§ **Task instructions**
Of the lines below, reproduce exactly those from the line containing "Sort by the Mission" to the end, including both the first and the last.

- - - - -

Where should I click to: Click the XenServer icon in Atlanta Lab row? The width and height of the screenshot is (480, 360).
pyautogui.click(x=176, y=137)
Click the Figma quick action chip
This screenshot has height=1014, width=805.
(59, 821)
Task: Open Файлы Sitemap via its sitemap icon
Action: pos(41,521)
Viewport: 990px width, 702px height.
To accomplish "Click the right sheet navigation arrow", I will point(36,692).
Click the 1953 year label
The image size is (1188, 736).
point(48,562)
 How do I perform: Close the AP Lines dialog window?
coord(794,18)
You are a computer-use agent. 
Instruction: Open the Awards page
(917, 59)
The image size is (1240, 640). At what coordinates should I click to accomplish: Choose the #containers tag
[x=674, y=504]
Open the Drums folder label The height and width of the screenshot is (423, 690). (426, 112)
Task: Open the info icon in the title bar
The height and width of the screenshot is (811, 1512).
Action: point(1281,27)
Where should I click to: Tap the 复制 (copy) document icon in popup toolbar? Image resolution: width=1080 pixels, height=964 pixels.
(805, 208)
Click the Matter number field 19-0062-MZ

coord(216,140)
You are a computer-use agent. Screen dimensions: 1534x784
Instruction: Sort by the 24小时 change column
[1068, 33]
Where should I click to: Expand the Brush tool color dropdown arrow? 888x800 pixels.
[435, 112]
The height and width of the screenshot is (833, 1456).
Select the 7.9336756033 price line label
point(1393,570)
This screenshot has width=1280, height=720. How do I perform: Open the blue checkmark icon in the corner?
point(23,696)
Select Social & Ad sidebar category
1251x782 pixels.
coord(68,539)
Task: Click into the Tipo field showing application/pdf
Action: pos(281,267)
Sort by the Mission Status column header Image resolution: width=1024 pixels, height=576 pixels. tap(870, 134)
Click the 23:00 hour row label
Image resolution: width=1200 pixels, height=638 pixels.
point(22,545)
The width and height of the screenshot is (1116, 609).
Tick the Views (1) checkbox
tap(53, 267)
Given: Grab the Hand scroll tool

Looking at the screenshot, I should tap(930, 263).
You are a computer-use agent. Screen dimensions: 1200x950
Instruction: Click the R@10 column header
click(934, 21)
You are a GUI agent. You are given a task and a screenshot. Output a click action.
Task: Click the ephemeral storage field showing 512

- - - - -

§ **Exercise output**
Sort by the Mission Status column header Image resolution: width=1024 pixels, height=576 pixels. tap(870, 134)
Click the 23:00 hour row label
Image resolution: width=1200 pixels, height=638 pixels.
point(22,545)
The width and height of the screenshot is (1116, 609).
Tick the Views (1) checkbox
tap(53, 267)
Given: Grab the Hand scroll tool

Looking at the screenshot, I should tap(930, 263).
You are a computer-use agent. Screen dimensions: 1200x950
Instruction: Click the R@10 column header
click(934, 21)
You are a GUI agent. You are given a task and a screenshot. Output a click action.
Task: Click the ephemeral storage field showing 512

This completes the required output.